State Farm Mut. Auto. Ins. Co. v. Haight

In State Farm Mut. Auto. Ins. Co. v. Haight (1988) 205 Cal.App.3d 223, the employee worked for a building subcontractor and was required by his employer to use his own truck to travel to and from the employer's jobsites and its office. The employee was also required to use his own truck to deliver materials and large equipment to the worksites. On the day of the accident, the employee's truck was in the garage for repairs, and he was using the company van to travel to and from various work destinations. At the end of the workday, he stopped first at the company office and then, while driving home, at a grocery store. After leaving the grocery store, the employee was involved in a collision with another vehicle. The employee had planned to use the van the next day to travel to a worksite, and there were materials in the van related to that project.

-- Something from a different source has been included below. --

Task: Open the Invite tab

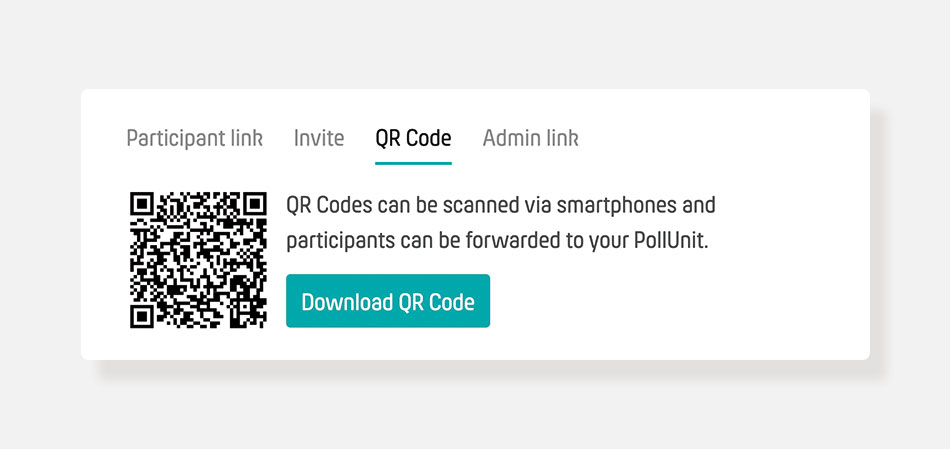Action: (x=319, y=139)
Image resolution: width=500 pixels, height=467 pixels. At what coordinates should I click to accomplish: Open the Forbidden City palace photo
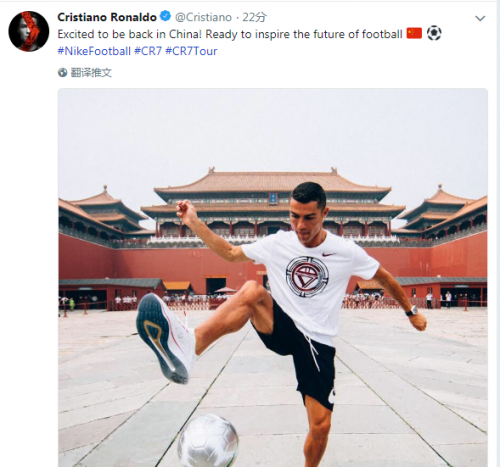pyautogui.click(x=273, y=278)
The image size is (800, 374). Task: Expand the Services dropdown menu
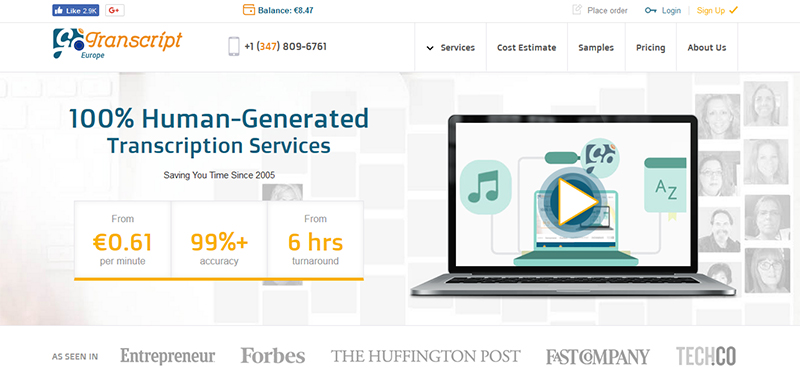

The employer's insurance company denied coverage for the accident, asserting the employee was not acting within the scope of his employment because, prior to the collision, he had stopped to buy groceries. The insurer filed an action for declaratory relief, and the trial court entered judgment in favor of the insurer. The Court of Appeal reversed, stating: "A well-known exception to the going-and-coming rule arises where the use of the car gives some incidental benefit to the employer. ... The question is not who owns the vehicle ... , or whether the employee receives reimbursement by the employer for the vehicle ... , or whether the employee performs a personal errand while driving home." (Haight, supra, 205 Cal.App.3d at p. 241.) "The evidence is uncontradicted that the employee's use of the company vehicle in his job clearly gave the employer an incidental benefit. The employee was driving a company vehicle with company equipment in the van and returning to his home from engaging in company activity. The employee had duties both in the office and in the field. He was required to use his vehicle to travel to work sites. He delivered materials in his vehicle to the work site. He was required to travel throughout the county and sometimes outside the county. It was an express condition of his employment that the employee use the vehicle in attending to his duties." (Id. at pp. 241-242.) The Court of Appeal observed: "That the accident occurred when the employee was on his way home from work is not determinative of the scope of employment." (Haight, at p. 242.)